- Active: 1924–1954
- Country: Canada
- Branch: Canadian Militia (1924–1940); Canadian Army (1940–1954);
- Type: Line infantry
- Role: Infantry (1924–1942, 1945–1954); Armour (1942–1945);
- Size: Regiment
- Part of: Non-Permanent Active Militia (1924–1940); 4th Canadian (Armoured) Division (1940–1945); Royal Canadian Infantry Corps (1945–1954);
- Garrison/HQ: Medicine Hat, Alberta
- March: "A Southerly Wind and a Cloudy Sky"
- Engagements: Second World War
- Battle honours: See #Battle Honours

= South Alberta Regiment =

Canadian military unit (1924–1954)

The South Alberta Regiment (SAR) was a regiment of the Canadian Army that existed from 1924 to 1954. Originally infantry, in February 1942 it became an armoured unit. During World War II the Regiment fought from July 1944 to May 1945 in France, Belgium, the Netherlands, and Germany.

== History ==

=== Early history ===
The regiment was created in 1924 as infantry after The Alberta Regiment was split into two separate regiments: The North Alberta Regiment (disbanded in 1936) and The South Alberta Regiment.

=== Second World War ===
The South Alberta Regiment mobilized in 1940 as part of the 4th Canadian Infantry Division. When the division was reorganized as an armoured formation to satisfy demand for a second Canadian armoured division, the South Alberta Regiment was named 29th Armoured Regiment (The South Alberta Regiment) and received Ram tanks in February 1942. The unit was again renamed as 29th Armoured Reconnaissance Regiment (The South Alberta Regiment) in January 1943.
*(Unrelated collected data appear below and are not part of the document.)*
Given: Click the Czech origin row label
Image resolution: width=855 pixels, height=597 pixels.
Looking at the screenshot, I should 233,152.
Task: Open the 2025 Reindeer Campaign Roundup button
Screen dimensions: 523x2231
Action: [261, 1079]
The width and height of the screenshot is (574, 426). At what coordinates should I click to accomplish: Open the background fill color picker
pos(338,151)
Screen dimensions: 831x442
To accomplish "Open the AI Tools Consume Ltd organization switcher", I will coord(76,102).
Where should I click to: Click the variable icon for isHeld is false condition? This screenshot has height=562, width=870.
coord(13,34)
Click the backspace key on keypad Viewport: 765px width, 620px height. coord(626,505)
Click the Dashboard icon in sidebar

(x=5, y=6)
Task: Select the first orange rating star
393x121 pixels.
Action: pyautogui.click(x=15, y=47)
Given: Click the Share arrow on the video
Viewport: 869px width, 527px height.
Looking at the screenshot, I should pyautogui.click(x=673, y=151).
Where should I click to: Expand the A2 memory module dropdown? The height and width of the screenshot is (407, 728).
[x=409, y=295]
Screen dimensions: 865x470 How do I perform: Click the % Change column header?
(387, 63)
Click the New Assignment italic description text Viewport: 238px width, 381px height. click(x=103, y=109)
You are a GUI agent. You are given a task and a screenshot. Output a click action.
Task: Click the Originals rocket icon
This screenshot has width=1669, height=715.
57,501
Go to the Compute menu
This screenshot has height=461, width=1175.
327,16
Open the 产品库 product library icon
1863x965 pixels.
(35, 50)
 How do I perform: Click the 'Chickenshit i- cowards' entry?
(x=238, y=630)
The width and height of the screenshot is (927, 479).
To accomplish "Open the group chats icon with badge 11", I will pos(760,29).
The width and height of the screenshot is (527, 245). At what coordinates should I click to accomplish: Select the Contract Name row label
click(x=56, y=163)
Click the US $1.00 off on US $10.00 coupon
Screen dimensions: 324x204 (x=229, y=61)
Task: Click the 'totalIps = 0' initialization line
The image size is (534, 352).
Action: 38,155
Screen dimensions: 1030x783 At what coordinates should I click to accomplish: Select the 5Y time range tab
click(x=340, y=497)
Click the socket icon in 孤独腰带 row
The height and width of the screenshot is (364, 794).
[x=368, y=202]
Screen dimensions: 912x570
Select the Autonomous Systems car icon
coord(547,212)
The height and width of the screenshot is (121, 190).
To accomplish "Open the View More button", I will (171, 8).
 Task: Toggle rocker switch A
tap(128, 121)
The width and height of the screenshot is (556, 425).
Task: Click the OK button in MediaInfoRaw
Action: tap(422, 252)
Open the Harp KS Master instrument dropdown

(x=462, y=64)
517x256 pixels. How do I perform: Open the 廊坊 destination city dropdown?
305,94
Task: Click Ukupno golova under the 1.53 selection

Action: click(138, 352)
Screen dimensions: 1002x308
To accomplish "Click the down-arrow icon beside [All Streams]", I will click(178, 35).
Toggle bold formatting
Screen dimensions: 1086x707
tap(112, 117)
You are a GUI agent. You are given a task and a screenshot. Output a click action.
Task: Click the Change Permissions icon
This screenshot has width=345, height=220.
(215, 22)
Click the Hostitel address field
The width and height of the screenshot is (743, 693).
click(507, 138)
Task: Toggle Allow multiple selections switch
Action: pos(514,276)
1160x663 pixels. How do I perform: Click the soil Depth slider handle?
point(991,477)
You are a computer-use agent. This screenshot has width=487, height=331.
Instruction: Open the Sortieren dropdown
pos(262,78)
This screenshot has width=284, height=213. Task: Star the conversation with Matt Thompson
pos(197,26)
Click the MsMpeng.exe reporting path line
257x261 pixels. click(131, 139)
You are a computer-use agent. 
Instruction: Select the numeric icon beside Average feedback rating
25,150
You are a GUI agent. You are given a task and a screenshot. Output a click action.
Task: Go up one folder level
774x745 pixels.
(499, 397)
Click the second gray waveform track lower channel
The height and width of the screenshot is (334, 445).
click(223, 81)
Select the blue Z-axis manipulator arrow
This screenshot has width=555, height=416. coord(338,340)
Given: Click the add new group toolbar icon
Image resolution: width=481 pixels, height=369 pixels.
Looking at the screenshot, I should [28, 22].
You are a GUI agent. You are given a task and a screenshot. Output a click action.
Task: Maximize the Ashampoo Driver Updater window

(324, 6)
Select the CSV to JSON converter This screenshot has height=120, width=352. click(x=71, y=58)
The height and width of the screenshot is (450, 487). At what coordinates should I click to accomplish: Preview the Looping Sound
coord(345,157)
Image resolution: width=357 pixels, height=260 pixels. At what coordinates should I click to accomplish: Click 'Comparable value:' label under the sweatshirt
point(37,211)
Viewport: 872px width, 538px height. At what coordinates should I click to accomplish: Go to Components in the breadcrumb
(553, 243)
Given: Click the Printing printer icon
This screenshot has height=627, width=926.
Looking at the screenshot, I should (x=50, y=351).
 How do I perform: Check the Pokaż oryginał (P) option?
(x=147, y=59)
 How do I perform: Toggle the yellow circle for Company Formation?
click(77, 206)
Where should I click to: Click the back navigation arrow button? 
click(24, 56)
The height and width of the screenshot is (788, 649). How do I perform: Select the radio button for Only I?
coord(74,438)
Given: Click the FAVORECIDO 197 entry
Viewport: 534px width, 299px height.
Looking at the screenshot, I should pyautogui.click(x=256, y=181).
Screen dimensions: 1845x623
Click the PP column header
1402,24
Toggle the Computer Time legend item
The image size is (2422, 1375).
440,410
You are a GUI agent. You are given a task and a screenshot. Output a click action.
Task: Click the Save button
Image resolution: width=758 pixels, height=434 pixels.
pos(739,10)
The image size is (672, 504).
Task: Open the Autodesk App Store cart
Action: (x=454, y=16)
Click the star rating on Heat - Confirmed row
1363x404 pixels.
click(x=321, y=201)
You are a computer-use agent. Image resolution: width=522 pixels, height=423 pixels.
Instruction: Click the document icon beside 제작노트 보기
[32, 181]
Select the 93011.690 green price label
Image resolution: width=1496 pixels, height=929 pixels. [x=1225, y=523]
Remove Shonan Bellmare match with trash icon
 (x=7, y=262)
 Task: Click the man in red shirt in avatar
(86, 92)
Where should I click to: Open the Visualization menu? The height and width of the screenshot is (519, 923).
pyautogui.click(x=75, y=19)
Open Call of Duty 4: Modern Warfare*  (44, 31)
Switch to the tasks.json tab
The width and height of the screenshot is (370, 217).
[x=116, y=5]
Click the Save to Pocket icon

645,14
The SAR was deployed to northern France in mid-June 1944 (Normandy landings, D-Day was 6 June 1944), replacing their Ram tanks to be equipped with Stuart and Sherman tanks. They participated in the later battles of the Invasion of Normandy, taking part in Operation Totalize and finally closing the Falaise pocket in Operation Tractable. The South Albertas went on to participate in the liberation of the Netherlands and the Battle of the Scheldt.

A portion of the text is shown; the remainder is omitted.